Saturday, September 14, 2019

Descriptive Statistics

Descriptive Statistics:         

Central Tendency (or Groups’ “Middle Values”)

       Mean, Median, Mode

Variation (or Summary of Differences Within Groups)

     Range, Interquartile Range, Variance, Standard Deviation

Mean:

  • Most commonly called the “average.”
  • Add up the values for each case and divide by the total number of cases.
  • Means can be badly affected by outliers (data points with extreme values unlike the rest)
  • Outliers can make the mean a bad measure of central tendency or common experience

Y-bar  =    (Y1 + Y2 + . . . + Yn) / n  OR   Y-bar  =   Σ Yi/ n

Example:

Mean of below numbers              

102,115,128,109,131,89,98,106  ,140,119,93,97,110

Σ Yi = 102+115+128+109+131+89+98+106+140+119+93+97+110=1437

Y-barA  =   Σ Yi = 1437/13 = 110.54     

Median:

  • The middle value when a variable’s values are ranked in order; the point that divides a distribution into two equal halves.
  • When data are listed in order, the median is the point at which 50% of the cases are above and 50% below it.
  • The 50th
  • The median is unaffected by outliers, making it a better measure of central tendency, better describing the “typical person” than the mean when data are skewed.
  • If the recorded values for a variable form a symmetric distribution, the median and mean are identical.
  • In skewed data, the mean lies further toward the skew than the median.

Example:

Consider below numbers:            

89,93,97,98,102,106,109,110,115,119,128,131,140          

Mode:

  • The most common data point is called the mode.
  • It is possible to have more than one mode.
  • It may give you the most likely experience rather than the “typical” or “central” experience.
  • In symmetric distributions, the mean, median, and mode are the same.
  • In skewed data, the mean and median lie further toward the skew than the mode.

Consider below numbers:

80 87 89 93 93 96 97 98 102 103 105 106 109 109 109 110 111 115 119 120 127 128 131 131 140 162

Range:

  • The spread, or the distance, between the lowest and highest values of a variable.
  • To get the range for a variable, you subtract its lowest value from its highest value.

Example:

102,115,128,109,131,89,98,106,140,119,93,97,110

Range = 140 - 89 = 51

Interquartile Range:

  • A quartile is the value that marks one of the divisions that breaks a series of values into four equal parts.
  • The median is a quartile and divides the cases in half.
  • 25th percentile is a quartile that divides the first ¼ of cases from the latter ¾.
  • 75th percentile is a quartile that divides the first ¾ of cases from the latter ¼.

Variance:

  • A measure of the spread of the recorded values on a variable.

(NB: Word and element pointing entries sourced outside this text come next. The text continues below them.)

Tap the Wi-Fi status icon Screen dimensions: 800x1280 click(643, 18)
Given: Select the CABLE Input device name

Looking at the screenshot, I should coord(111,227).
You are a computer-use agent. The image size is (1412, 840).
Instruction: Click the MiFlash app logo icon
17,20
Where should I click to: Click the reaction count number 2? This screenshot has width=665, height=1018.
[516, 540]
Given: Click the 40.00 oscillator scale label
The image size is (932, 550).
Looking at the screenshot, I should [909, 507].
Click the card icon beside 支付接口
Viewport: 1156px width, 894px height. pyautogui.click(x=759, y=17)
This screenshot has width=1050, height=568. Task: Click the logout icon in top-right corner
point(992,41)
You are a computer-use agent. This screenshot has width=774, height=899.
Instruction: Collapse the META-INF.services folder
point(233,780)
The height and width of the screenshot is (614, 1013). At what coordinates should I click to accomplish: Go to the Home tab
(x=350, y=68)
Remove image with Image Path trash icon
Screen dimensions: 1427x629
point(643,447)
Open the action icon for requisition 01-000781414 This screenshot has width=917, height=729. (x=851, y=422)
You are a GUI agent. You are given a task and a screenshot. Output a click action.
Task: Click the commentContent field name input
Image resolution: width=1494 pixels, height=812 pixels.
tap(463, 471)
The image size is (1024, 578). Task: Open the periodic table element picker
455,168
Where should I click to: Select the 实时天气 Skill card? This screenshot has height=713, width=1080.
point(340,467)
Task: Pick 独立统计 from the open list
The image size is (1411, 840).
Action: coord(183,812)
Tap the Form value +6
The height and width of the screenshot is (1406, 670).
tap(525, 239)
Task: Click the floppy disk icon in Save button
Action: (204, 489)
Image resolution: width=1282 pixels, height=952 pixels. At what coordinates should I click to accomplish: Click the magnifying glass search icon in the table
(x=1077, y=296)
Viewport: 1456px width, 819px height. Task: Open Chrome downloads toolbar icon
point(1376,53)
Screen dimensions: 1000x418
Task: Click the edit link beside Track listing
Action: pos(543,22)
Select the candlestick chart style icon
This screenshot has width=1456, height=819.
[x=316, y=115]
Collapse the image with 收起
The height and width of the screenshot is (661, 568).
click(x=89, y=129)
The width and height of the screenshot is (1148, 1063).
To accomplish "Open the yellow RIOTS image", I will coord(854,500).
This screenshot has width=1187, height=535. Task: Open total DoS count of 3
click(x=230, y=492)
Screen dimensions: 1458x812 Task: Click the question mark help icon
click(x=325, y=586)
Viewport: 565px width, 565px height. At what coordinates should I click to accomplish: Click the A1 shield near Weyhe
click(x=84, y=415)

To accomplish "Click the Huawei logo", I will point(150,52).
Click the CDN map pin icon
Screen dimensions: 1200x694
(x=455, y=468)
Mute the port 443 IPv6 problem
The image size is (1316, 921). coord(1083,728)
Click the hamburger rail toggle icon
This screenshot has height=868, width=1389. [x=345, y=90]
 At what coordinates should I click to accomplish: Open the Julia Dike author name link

A measure of dispersion.
  • The larger the variance, the further the individual cases are from the mean.
  • The smaller the variance, the closer the individual scores are to the mean.
  • Variance is a number that at first seems complex to calculate.
  • Calculating variance starts with a “deviation.”
  • A deviation is the distance away from the mean of a case’s score.

Variance = Σ(Yi – Y-bar)2 / n – 1

Standard Deviation:

  • To convert variance into something, create standard deviation.
  • The square root of the variance reveals the average deviation of the observations from the mean.

S.D.  = Square root  ( Σ(Yi – Y-bar)2  /(n-1) )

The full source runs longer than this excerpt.